A review on artificial intelligence-enabled mechanical analysis of 3D printed and FEM-modelled auxetic metamaterials
Aman Garg, Anshu Sharma, Weiguang Zheng, Li Li
Abstract
Auxetic structures, characterised by a negative Poisson’s ratio, exhibit the unique property of expanding in all directions under tensile loading and contracting in all directions when compressed. The behaviour of these structures is highly influenced by the arrangement of the material within the unit cell and the interactions between these cells. Due to the complexity of their behaviour, understanding and modelling auxetic materials pose significant challenges, requiring extensive experimentation and sophisticated modelling frameworks. As a result, machine learning (ML) techniques have emerged as a powerful tool for predicting the mechanical properties and studying the behaviour of auxetic metamaterials under various loading conditions.

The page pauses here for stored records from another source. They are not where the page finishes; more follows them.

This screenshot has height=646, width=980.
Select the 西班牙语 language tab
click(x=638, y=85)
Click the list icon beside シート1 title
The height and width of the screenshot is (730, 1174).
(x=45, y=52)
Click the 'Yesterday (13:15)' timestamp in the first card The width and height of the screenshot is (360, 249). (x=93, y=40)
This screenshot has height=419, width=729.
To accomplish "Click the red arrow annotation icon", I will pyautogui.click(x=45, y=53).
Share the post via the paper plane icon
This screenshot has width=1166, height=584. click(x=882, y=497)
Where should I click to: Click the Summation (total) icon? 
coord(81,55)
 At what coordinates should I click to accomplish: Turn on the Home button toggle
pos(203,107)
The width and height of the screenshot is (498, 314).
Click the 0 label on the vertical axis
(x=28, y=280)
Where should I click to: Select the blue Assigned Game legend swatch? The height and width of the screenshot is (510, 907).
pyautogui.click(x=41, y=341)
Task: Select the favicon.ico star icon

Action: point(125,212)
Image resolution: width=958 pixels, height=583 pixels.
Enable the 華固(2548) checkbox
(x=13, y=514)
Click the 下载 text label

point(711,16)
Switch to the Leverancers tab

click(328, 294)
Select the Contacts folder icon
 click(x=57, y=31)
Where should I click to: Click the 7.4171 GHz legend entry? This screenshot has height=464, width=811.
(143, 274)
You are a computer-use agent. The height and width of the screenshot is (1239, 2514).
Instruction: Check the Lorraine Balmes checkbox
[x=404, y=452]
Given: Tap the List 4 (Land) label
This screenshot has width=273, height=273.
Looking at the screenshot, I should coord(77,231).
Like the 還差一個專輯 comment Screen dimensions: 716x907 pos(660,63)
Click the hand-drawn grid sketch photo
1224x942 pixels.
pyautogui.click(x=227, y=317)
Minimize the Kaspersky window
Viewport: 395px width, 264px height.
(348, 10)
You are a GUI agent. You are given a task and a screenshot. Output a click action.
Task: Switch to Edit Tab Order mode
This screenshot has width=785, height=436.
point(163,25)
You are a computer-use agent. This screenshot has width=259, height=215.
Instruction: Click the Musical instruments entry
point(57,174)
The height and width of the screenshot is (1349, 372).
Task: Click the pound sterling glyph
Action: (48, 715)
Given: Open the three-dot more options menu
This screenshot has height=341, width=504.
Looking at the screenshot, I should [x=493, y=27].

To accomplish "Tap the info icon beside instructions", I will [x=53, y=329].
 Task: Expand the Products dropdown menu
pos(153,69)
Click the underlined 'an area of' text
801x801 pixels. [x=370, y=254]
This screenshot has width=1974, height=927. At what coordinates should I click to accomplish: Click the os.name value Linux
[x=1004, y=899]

This review provides a comprehensive analysis of the use of ML algorithms in predicting the properties and performance of auxetic metamaterials. It discusses the details of the datasets, the algorithms employed, the 3D printing technologies used for sample fabrication, and the geometries of the auxetic structures explored in the literature. In addition to 3D-printed structures, this review also includes findings from finite element-based models. Finally, the paper outlines future research directions, highlighting opportunities to advance the understanding and application of auxetic metamaterials using machine learning techniques.